After informally interviewing about a dozen RMPs, the one question that kept nagging us was the quality of the treatment provided by rural Bangladesh’s most frequently consulted health practitioners. As we mentioned in our previous post on rural health practitioners, as of 2011, there were 130,000 RMPs operating in rural Bangladesh. So we thought that it was time to look into the training institutions that bestowed the RMP certifications. Within Gaibandha, we came across 5 such institutions that conferred three different types of certifications-
1. Rural medical Practitioners (RMP)
2. Local Medical Assistant and Family Planning (LMAFP)
The standard RMP certificate is a 6 month long course during which students are educated (for one month each) on six different areas. These areas include pathology, anatomy, surgery, OB-GYN, pharmacology and medicine. Understandably, there isn’t much, save the very basics, that can be taught on any of these topics within a month. The LMAFP on the other hand is a one year degree that deals with the same topics, albeit in slightly more depth, with an added course in dentistry.
The managers at these institutions assured us that RMPs and LMAFPs were not equipped to deal with any conditions except for the very basic of ailments such as fevers of unknown origins, common colds, sore throats, etc. The certificate does NOT grant them the ability to prescribe medication. While it trains them to deal with certain complex situations like child birth or severe injuries, it is always highly recommended that they refer such cases to doctors and intervene ONLY if there is no other alternative, as in the case of emergencies. Even in such cases, the RMP/LMAFP should only administer first aid and then refer to the nearest doctor.

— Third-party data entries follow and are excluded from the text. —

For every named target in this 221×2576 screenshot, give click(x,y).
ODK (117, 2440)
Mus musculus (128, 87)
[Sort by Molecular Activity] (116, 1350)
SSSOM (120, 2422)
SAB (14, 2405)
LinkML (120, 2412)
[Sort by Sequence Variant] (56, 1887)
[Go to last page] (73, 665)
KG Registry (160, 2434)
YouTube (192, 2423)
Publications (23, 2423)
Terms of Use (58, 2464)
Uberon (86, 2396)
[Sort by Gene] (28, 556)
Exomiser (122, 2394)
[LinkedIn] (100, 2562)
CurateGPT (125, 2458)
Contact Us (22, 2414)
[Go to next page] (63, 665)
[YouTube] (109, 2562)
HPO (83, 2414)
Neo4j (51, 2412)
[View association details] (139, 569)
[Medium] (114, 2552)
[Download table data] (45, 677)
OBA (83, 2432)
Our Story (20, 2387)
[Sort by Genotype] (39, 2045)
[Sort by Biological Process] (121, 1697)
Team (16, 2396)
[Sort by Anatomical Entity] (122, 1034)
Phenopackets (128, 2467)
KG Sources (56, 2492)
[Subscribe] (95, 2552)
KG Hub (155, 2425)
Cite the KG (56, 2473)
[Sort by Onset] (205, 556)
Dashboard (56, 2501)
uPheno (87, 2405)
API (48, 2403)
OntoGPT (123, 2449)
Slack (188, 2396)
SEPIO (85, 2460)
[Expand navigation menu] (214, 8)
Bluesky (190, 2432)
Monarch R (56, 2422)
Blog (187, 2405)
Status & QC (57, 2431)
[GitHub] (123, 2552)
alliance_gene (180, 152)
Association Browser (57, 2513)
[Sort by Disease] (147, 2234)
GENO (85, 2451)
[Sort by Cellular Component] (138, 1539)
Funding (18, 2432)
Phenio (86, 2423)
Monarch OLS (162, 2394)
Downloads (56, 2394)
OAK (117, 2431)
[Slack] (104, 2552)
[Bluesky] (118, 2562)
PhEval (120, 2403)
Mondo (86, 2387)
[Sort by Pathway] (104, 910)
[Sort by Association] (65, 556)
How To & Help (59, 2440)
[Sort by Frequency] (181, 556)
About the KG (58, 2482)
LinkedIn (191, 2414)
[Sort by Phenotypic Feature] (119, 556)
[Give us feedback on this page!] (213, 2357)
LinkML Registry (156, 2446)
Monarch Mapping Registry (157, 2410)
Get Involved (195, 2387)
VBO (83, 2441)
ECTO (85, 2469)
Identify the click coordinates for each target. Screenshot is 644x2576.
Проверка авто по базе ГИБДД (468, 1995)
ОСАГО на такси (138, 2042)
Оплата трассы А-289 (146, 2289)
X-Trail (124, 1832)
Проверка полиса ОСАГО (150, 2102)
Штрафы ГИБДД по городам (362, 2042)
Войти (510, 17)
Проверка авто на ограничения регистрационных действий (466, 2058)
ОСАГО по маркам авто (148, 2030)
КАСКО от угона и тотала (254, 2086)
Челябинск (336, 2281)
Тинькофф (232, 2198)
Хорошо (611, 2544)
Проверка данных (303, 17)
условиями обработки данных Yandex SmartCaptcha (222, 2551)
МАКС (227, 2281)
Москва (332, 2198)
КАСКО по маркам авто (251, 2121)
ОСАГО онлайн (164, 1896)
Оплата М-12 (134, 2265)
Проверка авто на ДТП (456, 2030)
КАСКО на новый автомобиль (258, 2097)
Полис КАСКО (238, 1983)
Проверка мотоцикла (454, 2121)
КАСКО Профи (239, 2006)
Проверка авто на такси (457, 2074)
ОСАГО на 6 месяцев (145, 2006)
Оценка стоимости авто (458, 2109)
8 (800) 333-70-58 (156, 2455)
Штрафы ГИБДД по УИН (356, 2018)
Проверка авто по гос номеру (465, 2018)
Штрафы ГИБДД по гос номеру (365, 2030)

However, our conversations with RMP/LMAFPs revealed that their views were radically different. In their eyes, their training and certification abled them to completely handle a wide range of ailments-one RMP went as far as to confess, and quite proudly at that, that he was quite capable of delivering children and had considerable experience in dealing with physical injuries (fractures, deep cuts, moderate burns, etc.) When asked as to his motivation for obtaining an RMP degree, he blatantly acknowledged that the RMP certificate was his safety net- if things went south, his certificate would protect him from the public’s out lash.
Of the three out of the five training institutions that we visited, two were NGO-based. These NGOs, with the approval of the government, were offering training and certification to address the acute shortage of doctors in rural areas. Granted, it was not the best solution, but it was a workable one. However, lack of proper monitoring has allowed the system to get completely out of hand. In fact the issue of accountability and transparency is so neglected that till now, we are still unsure of the government body that is actually responsible for overseeing the quality of training and monitoring the activities of the degree holders.
The case of the paramedic however, is thankfully much less confounding. The paramedic is trained under the Bangladesh Technical Education Board, with half his scores presented by the training institution and the other half presented from the Board itself. The average paramedic is trained in the areas of clinical medicine, pediatrics, surgery, gynecology and obstetrics, eye and ENT related problems, and first aid and bandaging. In addition to his coursework, the paramedic is also provided with and marked on extensive field activities.
During our conversation, it was also revealed that a large number of paramedics also choose to set up shop in rural areas, underserved through formal health care systems. Unfortunately, we did not have the good fortune of coming across any such personnel. However, the mere existence of such a situation, where a large number of trained paramedics choose to reside in rural areas despite the opportunity to migrate to urban centers, is remarkably fortunate. The way we see it, it provides an existing platform of semi-formal healthcare delivery in rural areas. The remaining challenges are to link them to formal sector healthcare providers, develop an adequate monitoring system, and empower them through training and technology to provide high quality health services at affordable prices.